To do:
Exercise in exact copying: restate word for word only the lines below from the one containing "Given: Click the 搜索任务 task search field" through the one containing "You are a computer-use agent. 298x248 pixels.", omitting any pictures.

[Items from a data source]
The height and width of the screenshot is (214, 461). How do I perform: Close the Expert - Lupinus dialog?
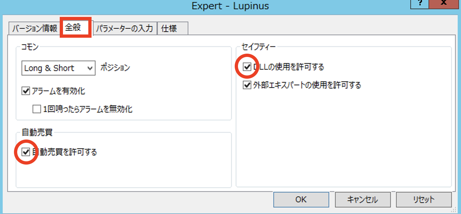[x=444, y=3]
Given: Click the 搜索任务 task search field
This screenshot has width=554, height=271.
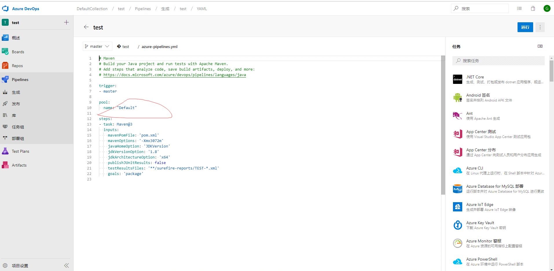Looking at the screenshot, I should (498, 61).
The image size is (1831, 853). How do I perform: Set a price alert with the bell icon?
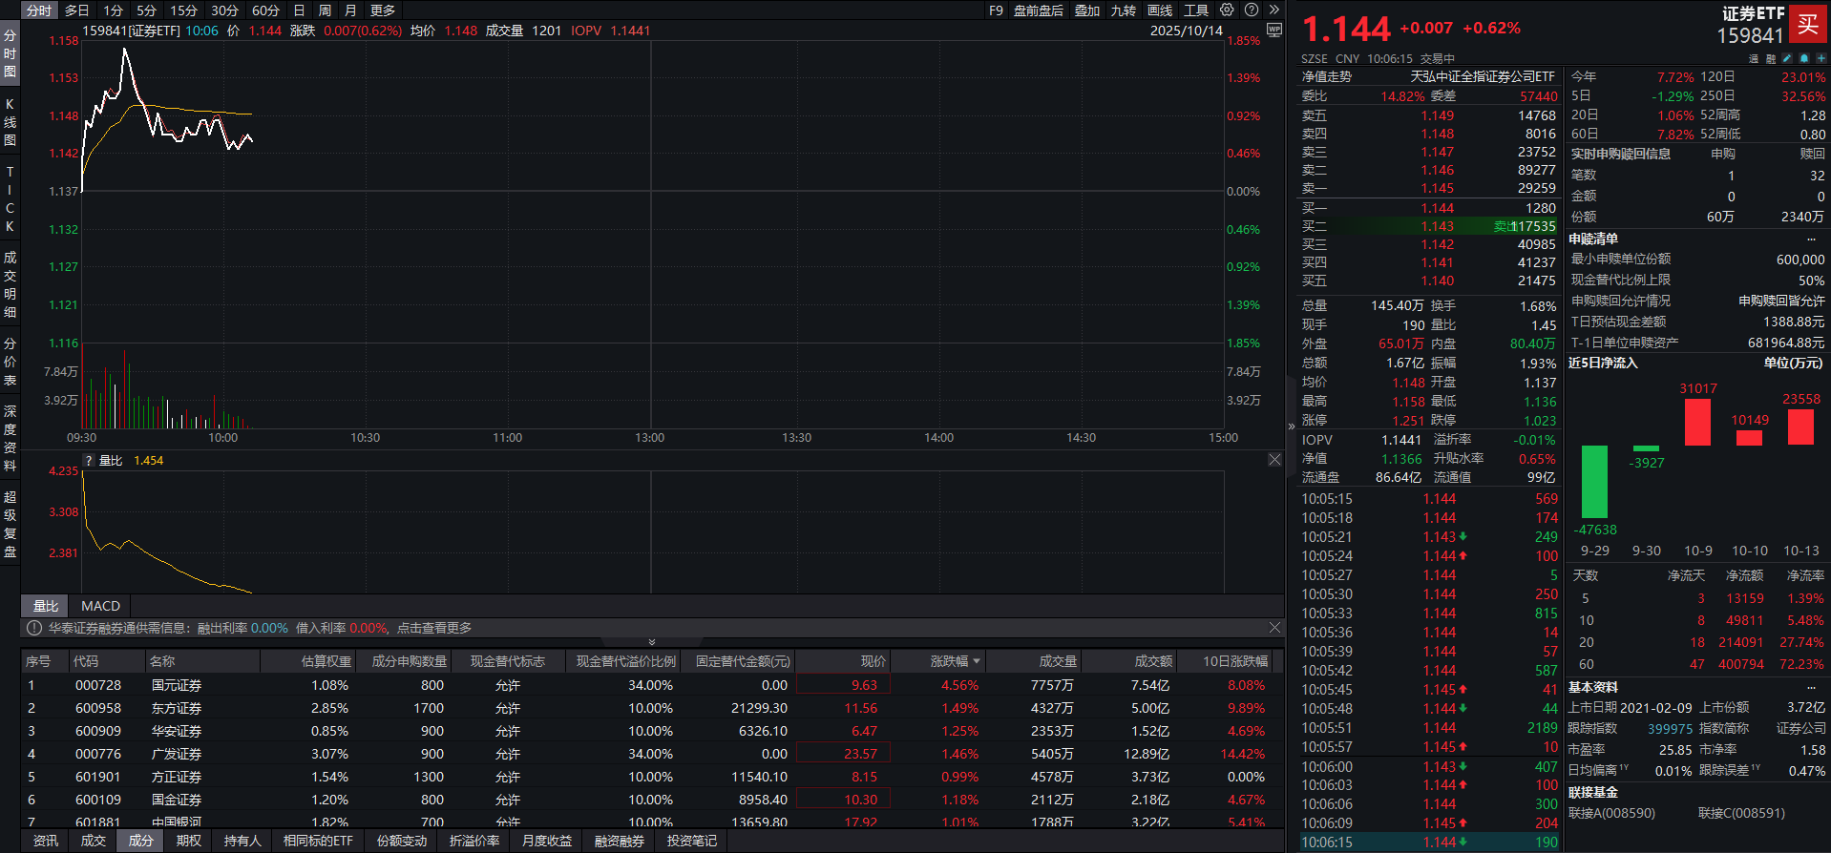click(x=1803, y=58)
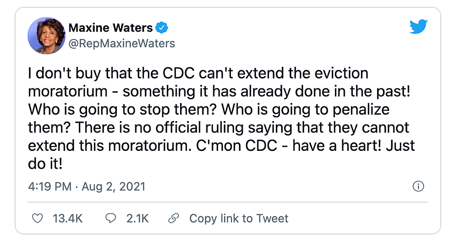Click the Aug 2, 2021 date
Image resolution: width=449 pixels, height=243 pixels.
[114, 187]
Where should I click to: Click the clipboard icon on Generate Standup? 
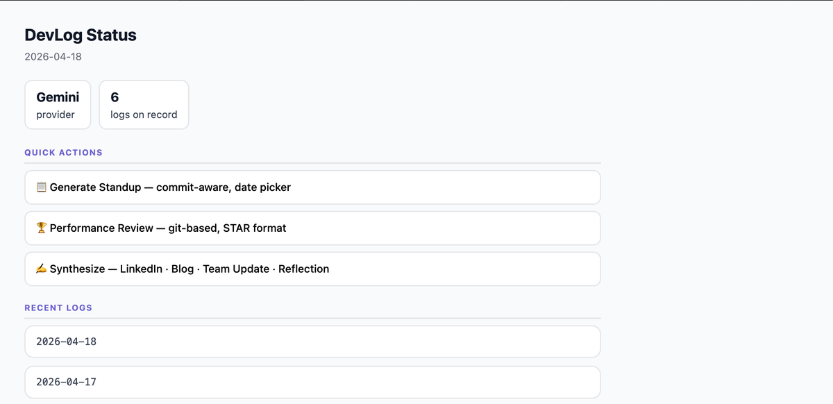42,187
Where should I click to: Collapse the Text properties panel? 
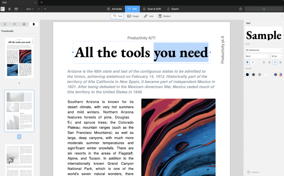tap(253, 172)
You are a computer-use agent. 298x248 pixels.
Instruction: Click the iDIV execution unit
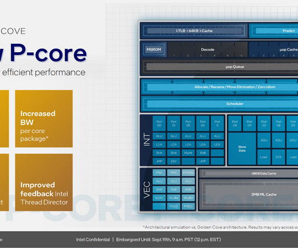pyautogui.click(x=174, y=161)
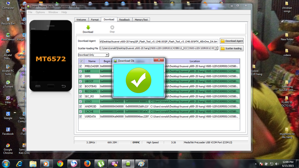Click the green Download arrow icon
Viewport: 299px width, 168px height.
[88, 27]
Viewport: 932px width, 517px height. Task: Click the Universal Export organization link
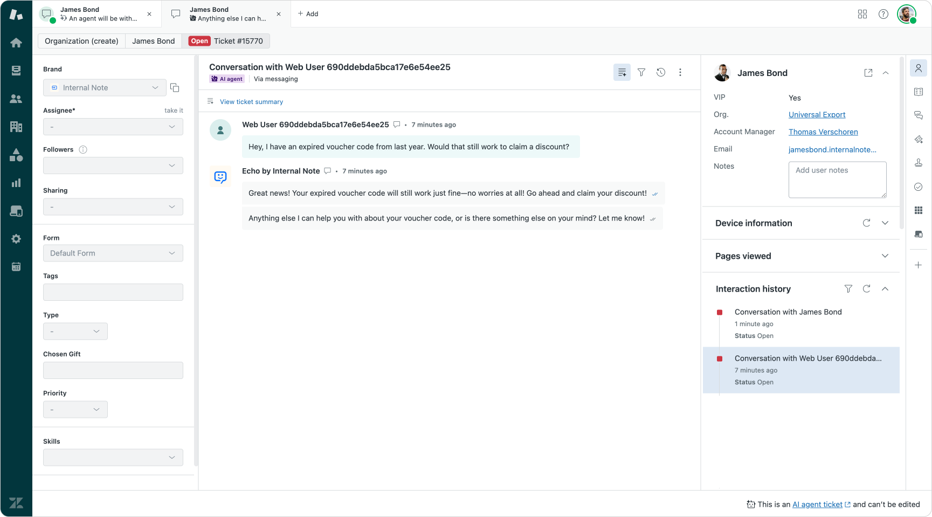tap(817, 115)
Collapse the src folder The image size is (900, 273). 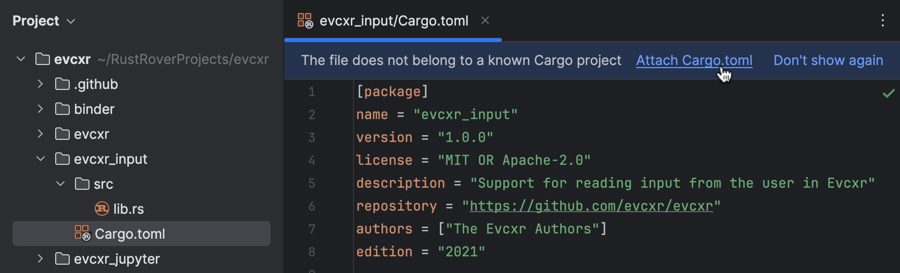[60, 184]
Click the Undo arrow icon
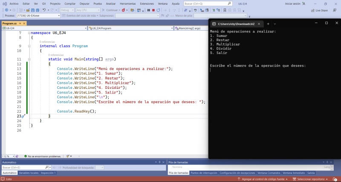Viewport: 341px width, 182px height. pyautogui.click(x=44, y=10)
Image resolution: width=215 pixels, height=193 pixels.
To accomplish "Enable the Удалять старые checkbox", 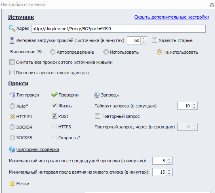I will pyautogui.click(x=154, y=40).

Result:
Given: Click the 搜索任务 task search field
This screenshot has width=554, height=271.
Looking at the screenshot, I should (498, 61).
The image size is (1831, 853). How do I perform: Set a price alert with the bell icon?
click(x=1803, y=58)
Click the Aug 2, 2021 date
Image resolution: width=449 pixels, height=243 pixels.
[114, 187]
Where should I click to: Click the clipboard icon on Generate Standup? 
42,187
Where should I click to: Collapse the Text properties panel? 
tap(253, 172)
You are a computer-use agent. 298x248 pixels.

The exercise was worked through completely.